[[ RECORDS SUPPLIED, beginning ]]

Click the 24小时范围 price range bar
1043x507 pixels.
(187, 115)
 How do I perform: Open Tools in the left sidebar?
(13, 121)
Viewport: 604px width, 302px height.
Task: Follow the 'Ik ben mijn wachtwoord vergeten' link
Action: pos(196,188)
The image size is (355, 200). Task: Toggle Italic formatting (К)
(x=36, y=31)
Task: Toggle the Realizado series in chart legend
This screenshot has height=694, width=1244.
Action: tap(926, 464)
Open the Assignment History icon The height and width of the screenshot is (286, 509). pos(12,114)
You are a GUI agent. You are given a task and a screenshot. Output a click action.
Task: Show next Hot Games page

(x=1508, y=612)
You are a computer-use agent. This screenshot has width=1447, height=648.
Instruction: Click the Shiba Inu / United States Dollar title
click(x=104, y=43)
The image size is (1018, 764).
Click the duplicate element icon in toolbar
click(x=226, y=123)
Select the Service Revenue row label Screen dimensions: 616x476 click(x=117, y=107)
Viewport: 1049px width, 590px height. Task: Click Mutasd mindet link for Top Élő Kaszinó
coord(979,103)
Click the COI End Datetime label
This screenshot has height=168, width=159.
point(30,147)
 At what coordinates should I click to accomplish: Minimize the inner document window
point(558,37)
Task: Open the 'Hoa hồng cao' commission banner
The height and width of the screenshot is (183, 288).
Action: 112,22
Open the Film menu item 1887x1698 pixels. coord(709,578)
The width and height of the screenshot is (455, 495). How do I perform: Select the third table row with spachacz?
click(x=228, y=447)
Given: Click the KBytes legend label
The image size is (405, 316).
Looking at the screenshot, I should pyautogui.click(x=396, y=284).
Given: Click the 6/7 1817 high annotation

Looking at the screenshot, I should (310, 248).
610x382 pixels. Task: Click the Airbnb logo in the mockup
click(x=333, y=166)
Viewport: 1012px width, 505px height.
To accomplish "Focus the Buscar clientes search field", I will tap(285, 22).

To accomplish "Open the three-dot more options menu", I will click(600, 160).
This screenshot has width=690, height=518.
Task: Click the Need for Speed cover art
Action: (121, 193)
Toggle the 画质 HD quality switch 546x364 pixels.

[[ RECORDS SUPPLIED, end ]]

## INSTRUCTIONS TO FOLLOW
Write out each line of the data that holds the string "agent".

## EXERCISE ANSWER
You are a GUI agent. You are given a task and a screenshot. Output a click action.
You are a computer-use agent. This screenshot has width=1447, height=648.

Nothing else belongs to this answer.